Толпа качнулась, и потерявшего равновесие Якоба придавили к жирному резнику из соседнего квартала, благоухавшему дешевым мускусом и парной бараниной. Брезгливый лекарь предпринял попытку отодвинуться от жаркого бока мясника – и увидел причину давки.
К проповеднику, расталкивая сторонящихся горожан, двигались айяры Звездного Пса, владыки спокойствия, начальника ночной стражи; и потные лица их лоснились от предвкушения грядущего удовольствия. То ли пришлый шейх забыл в экстазе передать кому положено необходимый хабар, то ли опасная сладость кипрского вина ранее срока ударила в бритые лбы под кожаными шлемами – но вышедший вперед усатый айяр с кривым ножом десятника и не менее кривыми ногами кочевника явно не отличался веротерпимостью.
– Эй ты, незаконный сын хрюкающего, – стражник подкрутил усы, гордясь уставным остроумием. – С каких пор плешивые евнухи, прикусившие палец изумления зубами глупости, осмеливаются распахивать нужник своего рта без должного на то позволения?!
– Когда в человеке сидит шайтан, – холодно ответил шейх, – он изредка высовывает наружу хвост. Без должного на то позволения. Взгляни на язык свой, порицающий меня, – не увидишь ли ты кисточки на его безволосом конце?..
Толпа опасливо затаила дыхание. Багровый айяр направился через площадь, сбычившись под спокойным взглядом проповедника, на дне которого сворачивалось в клубок неведомое. Когда десятник, засунув большие пальцы рук за широкий шелковый кушак, поравнялся с недвижными учениками – девушка молча встала и заступила ему дорогу.
– Прочь, распутница! – Тыльная сторона короткопалой ладони, поросшая жестким бурым волосом, наискось хлестнула девушку по щеке. Она пошатнулась и осела на сухую глину; кровь потекла из разбитого рта, придавая так и не изменившемуся лицу вид странной, праздничной маски.
Айяр повернулся – на его пути уже стоял следующий из секты Великого Отсутствия. Хищно ощерившись, стражник присел на расставленных плотных ногах, и синий нож полоснул руку дерзкого.
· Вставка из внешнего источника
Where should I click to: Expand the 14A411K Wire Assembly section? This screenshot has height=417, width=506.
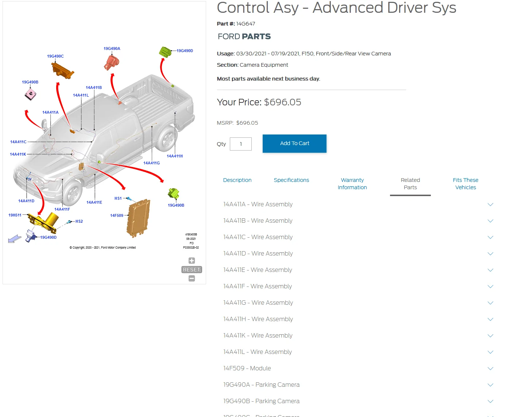490,336
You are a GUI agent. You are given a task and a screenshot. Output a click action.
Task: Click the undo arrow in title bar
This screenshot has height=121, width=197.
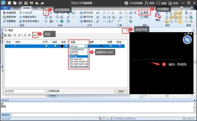point(37,3)
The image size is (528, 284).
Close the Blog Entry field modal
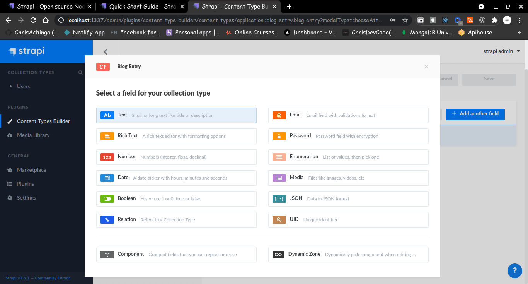(x=426, y=67)
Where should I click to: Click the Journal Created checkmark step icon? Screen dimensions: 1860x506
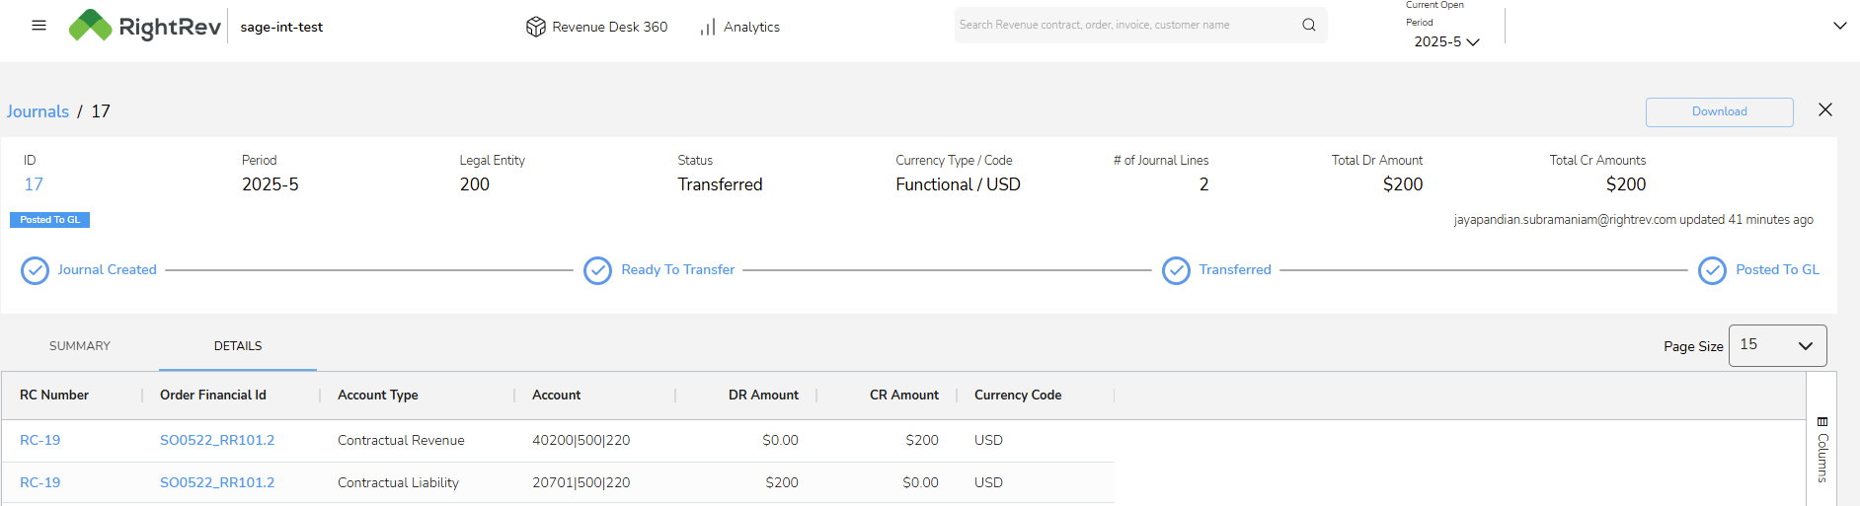(35, 270)
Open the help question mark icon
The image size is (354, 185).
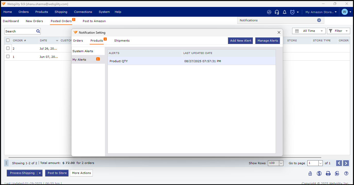point(346,173)
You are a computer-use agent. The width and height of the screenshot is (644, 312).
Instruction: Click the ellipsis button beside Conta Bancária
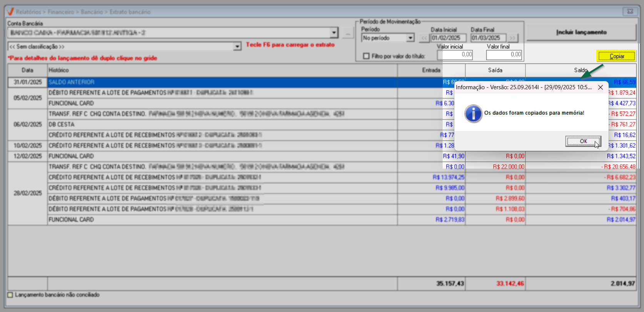click(348, 33)
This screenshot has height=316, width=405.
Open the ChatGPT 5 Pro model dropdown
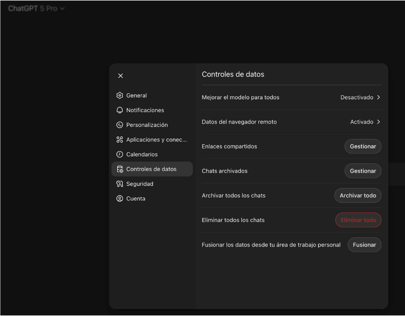36,9
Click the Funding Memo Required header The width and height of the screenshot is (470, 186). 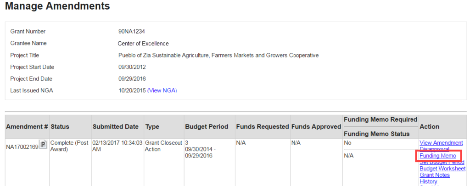pos(380,119)
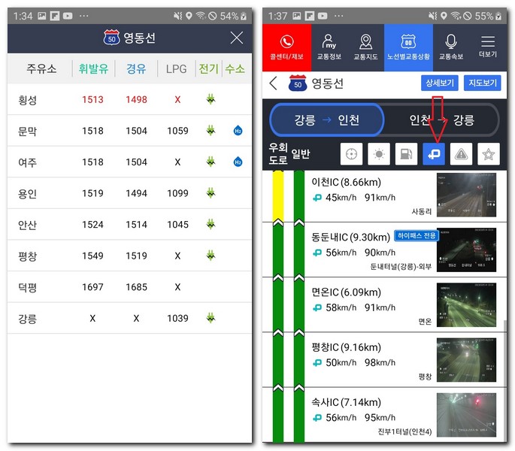Open the 둔내터널 CCTV thumbnail
Image resolution: width=515 pixels, height=451 pixels.
[x=466, y=250]
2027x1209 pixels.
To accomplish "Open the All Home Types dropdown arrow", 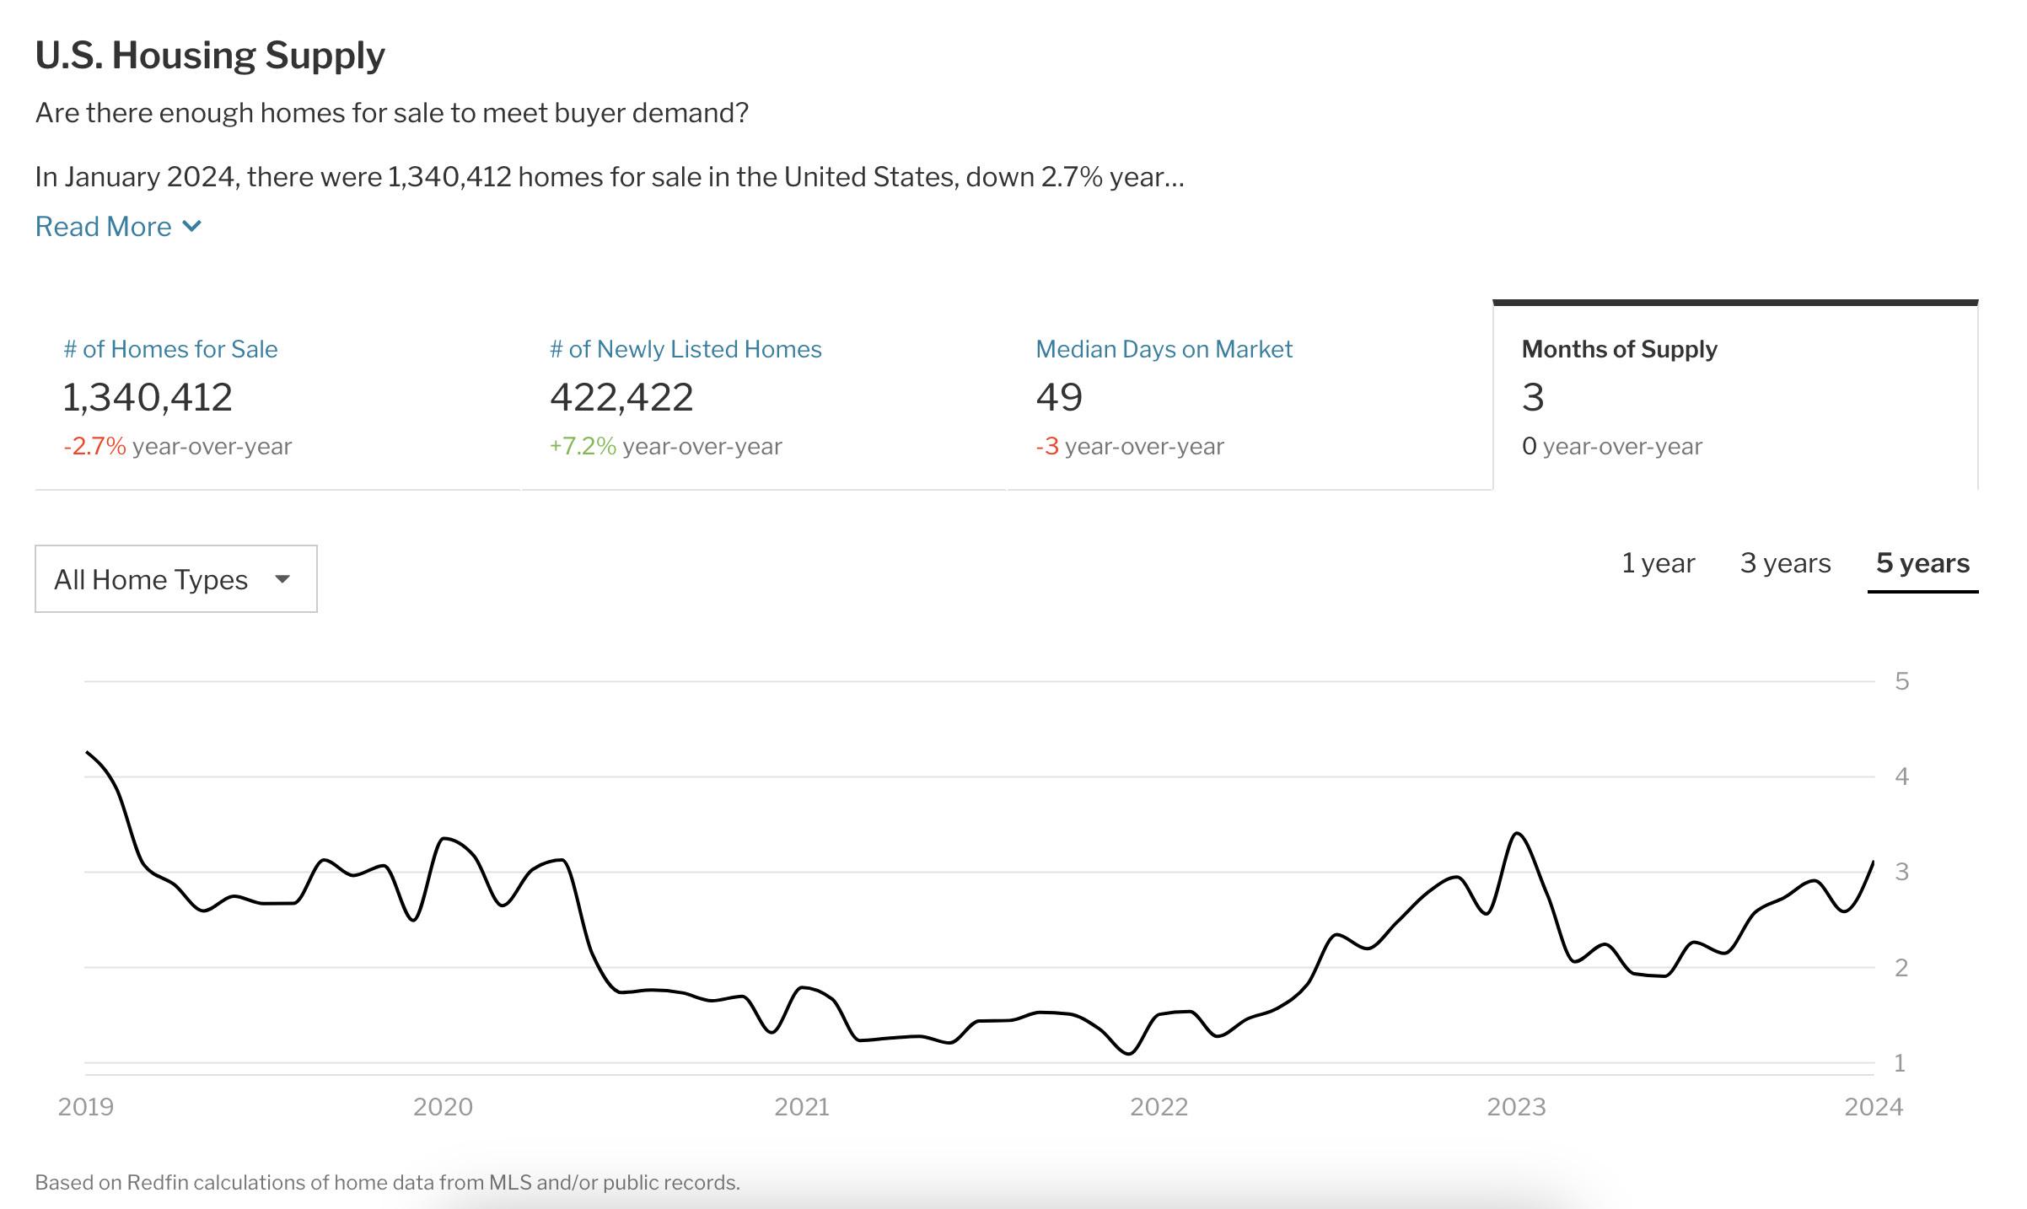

Ничего не произошло. Вставший на пути, высокий мужчина неопределенного возраста, не шелохнулся. Дикая свирепая ярость исказила черты десятника, выступающие скулы отвердели, и нож умело запорхал вокруг застывшего человека, окрашивая пурпуром серую запыленную одежду.
Шейх не повернул головы. Набрякшие веки опустились, и суровое лицо глядело поверх собравшихся, в дальний угол площади; замерший в жутком оцепенении Якоб хотел было повернуться к неизвестному, заинтересовавшему проповедника больше боли и позора учеников, – и не смог. Тело отказалось повиноваться.
Разгулявшийся айяр внезапно отпрыгнул от окровавленной жертвы, и в тигрином изгибе его спины промелькнула неуверенность. Он качнулся, сделал два шага назад и остановился, вжимая шею в массивные плечи.
Казалось, он внезапно забыл, где он и что с ним.
– Вот ты где… – хрипло пробормотал десятник, уставясь в пустоту перед собой и напряженно обходя по кругу нечто, невидимое зрителям, но хорошо знакомое ему самому. – Ты осмелился прийти за мной днем… Ну что ж, надолго запомнит ад Али-Зибака из Тарса…
«Он сошел с ума!» – отчетливо прозвучало в мозгу у Якоба, и в этот момент нависшая туча обрушила на Город искрящийся водопад; и безумный айяр издал боевой клич, рассекая ножом пелену дождя.
Собравшиеся в тот день на малой площади Ош-Ханак часто задумывались потом: рассказывать ли им о случившемся, или лучше будет покрыть кобылу болтливости жеребцом благоразумия.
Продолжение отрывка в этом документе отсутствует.